| Texte présenté |
-*-*-
La Princess' plus camion que carrosse qui préfère la fée Carabosse.

mardi 26 novembre 2013

Beauté méditerranéenne


Le MuCEM, Musée des civilisations de l'Europe et de la Méditerranée, joyau consacré de Marseille Capitale de la culture 2013, est une prouesse technique française. Cocorico ! Œuvre de l'architecte Rudy Riccioti, secondé par une armada d'ingénieurs, il est en même temps un lieu d'exposition, intime et tamisé, un espace audiovisuel, un restaurant, une médinathèque dédiée aux enfants, un auditorium, une librairie, un lieu de promenade et de rêverie ouvert sur la mer et les embruns.

Coursives plongées dans la pénombre et trouées soudain d'éclairs fulgurants de soleil et d'eau, patio abrité, clairière ceinturée d'arches d'inspiration mauresque, habillées d'une résille de béton, moucharabieh tentaculaire qui isole de la lumière extérieure tout en laissant passer le regard, passerelles tendues comme des nerfs à vif sur le vide éblouissant. Le musée propose plusieurs entrées, et l'arrivée par le fort Saint-Jean, restauré, et ses espaces de découvertes en libre accès, est certainement la plus ludique et la plus enivrante. Espace de déambulation qui bouscule les sens, sollicite le visiteur dans un contact physique avec les matériaux, la pierre, le verre, le métal oxydé, et résonne dans son corps lors de l'effort dans l'ascension vers le toit, contre le vent, et dans la descente en pente douce. Chemins de ronde, terrasse promontoire où les transats de bois incurvés invitent à la paresse, jardins et parcours botaniques de plantes de la Méditerranée, orangers, myrtes, figuiers, aromates. Froisser entre ses doigts la marjolaine de Chypre et la santoline petit cyprès, s'en mettre plein le pif, et sourire devant les plants de thym à pilosité variable.
-*-*-
| Consigne A |
Répondez à ces questions d'après le texte sur le MuCEM :
(i) Quel architecte a conçu le musée ?
(ii) Quelle arrivée au musée est dite la plus ludique et la plus enivrante ?
(iii) Quelles plantes sont citées juste après « parcours botaniques de plantes de la Méditerranée » ?
| Consigne B |
Ces affirmations concordent-elles avec le texte sur le MuCEM ? Répondez par oui ou non et citez les mots décisifs du texte.
(i) Le musée comprend une médinathèque pour les enfants.
(ii) Les espaces de découvertes du fort Saint-Jean sont payants.
(iii) Les transats de la terrasse sont en métal.
| Consigne C |
Résumez le texte sur le MuCEM en deux phrases.
Appuyez-vous uniquement sur le texte présenté.

| Données des cibles de clic |
-*-*-
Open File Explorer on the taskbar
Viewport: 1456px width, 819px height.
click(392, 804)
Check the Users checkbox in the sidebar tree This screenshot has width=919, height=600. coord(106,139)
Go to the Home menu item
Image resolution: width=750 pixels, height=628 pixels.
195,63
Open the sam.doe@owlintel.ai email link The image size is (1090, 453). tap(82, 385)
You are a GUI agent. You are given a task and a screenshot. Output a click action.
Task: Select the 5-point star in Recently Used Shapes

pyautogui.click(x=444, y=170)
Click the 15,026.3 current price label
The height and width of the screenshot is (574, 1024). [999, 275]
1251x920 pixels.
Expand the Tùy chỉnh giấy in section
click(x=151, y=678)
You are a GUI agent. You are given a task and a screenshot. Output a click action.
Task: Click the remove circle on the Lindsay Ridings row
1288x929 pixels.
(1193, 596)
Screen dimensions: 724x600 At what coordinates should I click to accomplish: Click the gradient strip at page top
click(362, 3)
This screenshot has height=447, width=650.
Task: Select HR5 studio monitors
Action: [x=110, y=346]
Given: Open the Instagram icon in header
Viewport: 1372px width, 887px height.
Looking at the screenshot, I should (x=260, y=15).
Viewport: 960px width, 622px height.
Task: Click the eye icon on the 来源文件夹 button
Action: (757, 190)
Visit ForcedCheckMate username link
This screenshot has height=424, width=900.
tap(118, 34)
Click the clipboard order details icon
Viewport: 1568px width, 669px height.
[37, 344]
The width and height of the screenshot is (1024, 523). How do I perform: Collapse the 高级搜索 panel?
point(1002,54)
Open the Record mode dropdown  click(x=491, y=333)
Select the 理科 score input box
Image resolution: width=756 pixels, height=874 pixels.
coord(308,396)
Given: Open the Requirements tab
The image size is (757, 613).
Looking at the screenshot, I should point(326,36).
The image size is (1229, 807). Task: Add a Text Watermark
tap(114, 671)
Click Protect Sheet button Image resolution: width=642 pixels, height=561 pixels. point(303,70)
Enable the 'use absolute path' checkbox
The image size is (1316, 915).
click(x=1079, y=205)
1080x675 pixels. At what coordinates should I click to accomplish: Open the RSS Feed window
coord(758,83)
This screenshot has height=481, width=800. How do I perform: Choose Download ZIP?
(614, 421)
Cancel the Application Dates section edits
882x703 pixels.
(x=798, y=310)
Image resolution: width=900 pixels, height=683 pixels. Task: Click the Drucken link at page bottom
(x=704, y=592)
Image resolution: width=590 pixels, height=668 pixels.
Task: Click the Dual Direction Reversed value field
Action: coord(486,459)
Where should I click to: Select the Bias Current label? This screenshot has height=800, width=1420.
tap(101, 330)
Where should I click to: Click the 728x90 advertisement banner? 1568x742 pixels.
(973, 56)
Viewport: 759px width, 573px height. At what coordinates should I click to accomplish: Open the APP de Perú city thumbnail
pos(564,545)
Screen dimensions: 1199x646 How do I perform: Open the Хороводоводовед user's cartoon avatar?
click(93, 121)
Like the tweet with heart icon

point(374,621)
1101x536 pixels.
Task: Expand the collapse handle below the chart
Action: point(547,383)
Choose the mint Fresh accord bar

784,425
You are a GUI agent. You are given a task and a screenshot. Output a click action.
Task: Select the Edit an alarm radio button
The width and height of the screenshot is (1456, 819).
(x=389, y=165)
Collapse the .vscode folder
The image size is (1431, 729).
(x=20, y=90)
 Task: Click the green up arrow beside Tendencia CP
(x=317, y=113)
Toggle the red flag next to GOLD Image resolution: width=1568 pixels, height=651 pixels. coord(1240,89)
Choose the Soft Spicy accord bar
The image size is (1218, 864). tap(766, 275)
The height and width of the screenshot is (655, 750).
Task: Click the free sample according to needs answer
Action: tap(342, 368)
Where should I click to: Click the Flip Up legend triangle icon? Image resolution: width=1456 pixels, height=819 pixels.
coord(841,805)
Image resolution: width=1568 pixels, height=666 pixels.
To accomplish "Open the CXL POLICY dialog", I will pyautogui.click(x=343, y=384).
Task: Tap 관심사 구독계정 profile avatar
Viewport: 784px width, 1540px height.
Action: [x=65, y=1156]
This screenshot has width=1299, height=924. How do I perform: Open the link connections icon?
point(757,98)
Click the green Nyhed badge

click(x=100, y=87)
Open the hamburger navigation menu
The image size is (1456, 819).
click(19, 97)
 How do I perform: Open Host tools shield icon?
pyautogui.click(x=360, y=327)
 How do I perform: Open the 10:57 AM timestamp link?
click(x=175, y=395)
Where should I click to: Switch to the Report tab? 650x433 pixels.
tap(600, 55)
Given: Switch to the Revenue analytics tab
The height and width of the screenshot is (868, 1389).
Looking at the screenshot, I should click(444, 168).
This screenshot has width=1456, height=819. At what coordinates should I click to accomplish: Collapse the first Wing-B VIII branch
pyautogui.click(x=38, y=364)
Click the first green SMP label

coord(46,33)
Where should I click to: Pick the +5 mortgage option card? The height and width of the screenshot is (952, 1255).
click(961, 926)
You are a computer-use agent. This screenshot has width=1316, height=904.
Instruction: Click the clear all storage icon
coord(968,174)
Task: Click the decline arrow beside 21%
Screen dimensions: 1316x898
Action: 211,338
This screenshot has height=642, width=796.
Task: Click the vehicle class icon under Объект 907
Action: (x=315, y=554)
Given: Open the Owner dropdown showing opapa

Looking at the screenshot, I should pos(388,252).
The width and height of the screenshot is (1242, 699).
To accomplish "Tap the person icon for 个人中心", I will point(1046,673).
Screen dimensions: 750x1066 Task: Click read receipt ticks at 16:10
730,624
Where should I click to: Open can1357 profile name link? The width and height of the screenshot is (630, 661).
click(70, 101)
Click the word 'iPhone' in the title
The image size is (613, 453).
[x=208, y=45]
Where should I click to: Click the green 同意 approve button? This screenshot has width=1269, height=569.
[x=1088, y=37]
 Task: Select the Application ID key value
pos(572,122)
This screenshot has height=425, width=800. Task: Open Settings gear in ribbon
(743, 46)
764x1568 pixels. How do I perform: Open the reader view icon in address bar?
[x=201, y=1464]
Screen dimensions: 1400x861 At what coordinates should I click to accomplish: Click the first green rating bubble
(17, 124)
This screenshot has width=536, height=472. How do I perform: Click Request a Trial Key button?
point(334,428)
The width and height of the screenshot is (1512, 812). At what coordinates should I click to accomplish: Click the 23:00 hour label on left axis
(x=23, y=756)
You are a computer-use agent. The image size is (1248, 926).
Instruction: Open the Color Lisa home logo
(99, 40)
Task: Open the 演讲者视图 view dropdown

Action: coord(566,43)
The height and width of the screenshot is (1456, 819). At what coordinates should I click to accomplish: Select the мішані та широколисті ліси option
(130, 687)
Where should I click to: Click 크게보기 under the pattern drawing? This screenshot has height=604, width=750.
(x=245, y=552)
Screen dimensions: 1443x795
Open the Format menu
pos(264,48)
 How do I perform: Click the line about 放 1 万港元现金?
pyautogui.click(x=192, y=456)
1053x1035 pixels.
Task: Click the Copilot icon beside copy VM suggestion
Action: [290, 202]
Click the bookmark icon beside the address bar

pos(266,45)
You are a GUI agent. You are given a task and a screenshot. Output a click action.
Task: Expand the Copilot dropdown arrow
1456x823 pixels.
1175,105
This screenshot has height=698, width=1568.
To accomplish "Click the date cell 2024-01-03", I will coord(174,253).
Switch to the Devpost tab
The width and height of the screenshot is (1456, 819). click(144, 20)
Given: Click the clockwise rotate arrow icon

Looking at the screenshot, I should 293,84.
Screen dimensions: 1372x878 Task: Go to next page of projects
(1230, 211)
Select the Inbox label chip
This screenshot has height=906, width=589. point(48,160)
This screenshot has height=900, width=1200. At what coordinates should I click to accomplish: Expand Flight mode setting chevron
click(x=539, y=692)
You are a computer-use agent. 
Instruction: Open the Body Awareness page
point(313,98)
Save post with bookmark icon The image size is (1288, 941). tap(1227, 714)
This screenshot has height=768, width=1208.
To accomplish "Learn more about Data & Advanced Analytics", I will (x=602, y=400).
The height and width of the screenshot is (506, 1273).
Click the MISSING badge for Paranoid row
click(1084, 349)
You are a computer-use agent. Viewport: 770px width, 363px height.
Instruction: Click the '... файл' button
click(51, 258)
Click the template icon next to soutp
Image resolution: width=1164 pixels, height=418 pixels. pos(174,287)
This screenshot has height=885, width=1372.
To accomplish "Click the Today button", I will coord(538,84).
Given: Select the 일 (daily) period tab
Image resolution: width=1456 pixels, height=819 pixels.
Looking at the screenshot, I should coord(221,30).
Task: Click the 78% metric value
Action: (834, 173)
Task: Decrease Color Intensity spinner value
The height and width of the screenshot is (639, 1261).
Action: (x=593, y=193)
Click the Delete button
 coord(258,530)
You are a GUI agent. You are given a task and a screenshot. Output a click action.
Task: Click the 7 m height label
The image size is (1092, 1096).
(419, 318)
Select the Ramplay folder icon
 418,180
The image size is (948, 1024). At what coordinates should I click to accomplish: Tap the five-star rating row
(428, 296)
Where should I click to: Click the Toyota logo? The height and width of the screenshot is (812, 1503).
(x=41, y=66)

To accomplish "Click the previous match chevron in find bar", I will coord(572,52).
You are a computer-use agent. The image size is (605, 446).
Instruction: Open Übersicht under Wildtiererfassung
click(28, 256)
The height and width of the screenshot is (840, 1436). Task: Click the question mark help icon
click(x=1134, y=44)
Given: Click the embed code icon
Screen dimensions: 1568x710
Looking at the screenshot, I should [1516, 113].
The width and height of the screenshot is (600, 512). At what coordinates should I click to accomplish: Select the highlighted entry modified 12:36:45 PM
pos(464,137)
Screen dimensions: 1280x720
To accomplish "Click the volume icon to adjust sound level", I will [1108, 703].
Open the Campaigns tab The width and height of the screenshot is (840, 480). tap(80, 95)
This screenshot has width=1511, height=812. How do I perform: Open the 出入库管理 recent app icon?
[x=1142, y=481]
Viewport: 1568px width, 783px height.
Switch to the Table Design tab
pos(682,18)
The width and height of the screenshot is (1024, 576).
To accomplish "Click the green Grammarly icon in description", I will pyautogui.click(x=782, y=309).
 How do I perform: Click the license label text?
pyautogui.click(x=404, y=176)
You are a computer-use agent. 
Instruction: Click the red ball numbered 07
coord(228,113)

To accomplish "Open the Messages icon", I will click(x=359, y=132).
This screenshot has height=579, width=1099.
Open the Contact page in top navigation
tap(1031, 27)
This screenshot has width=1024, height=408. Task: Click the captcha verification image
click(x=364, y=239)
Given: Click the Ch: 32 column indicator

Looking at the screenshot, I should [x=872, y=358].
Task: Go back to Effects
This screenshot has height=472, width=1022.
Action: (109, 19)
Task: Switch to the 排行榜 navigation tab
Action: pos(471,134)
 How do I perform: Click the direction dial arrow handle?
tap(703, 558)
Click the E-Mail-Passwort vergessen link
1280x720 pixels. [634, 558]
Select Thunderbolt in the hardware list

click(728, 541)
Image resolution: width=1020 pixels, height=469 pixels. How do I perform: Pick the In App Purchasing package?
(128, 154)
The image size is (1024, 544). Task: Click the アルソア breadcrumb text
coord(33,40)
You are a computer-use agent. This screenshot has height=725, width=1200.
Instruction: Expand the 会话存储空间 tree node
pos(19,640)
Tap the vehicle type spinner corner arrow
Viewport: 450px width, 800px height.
-*-*-
| Réponse A |
(i) Rudy Riccioti.
(ii) L'arrivée par le fort Saint-Jean.
(iii) Les orangers, les myrtes, les figuiers et les aromates.

| Réponse B |
(i) Oui : « une médinathèque dédiée aux enfants ».
(ii) Non : « ses espaces de découvertes en libre accès ».
(iii) Non : « les transats de bois incurvés ».

| Réponse C |
Le MuCEM, joyau de Marseille Capitale de la culture 2013 conçu par l'architecte Rudy Riccioti, est à la fois un lieu d'exposition, un restaurant, une médinathèque, un auditorium, une librairie et un lieu de promenade ouvert sur la mer. Le musée propose plusieurs entrées, dont celle par le fort Saint-Jean restauré, et un parcours qui sollicite les sens jusqu'au toit, vers une terrasse et des jardins de plantes de la Méditerranée.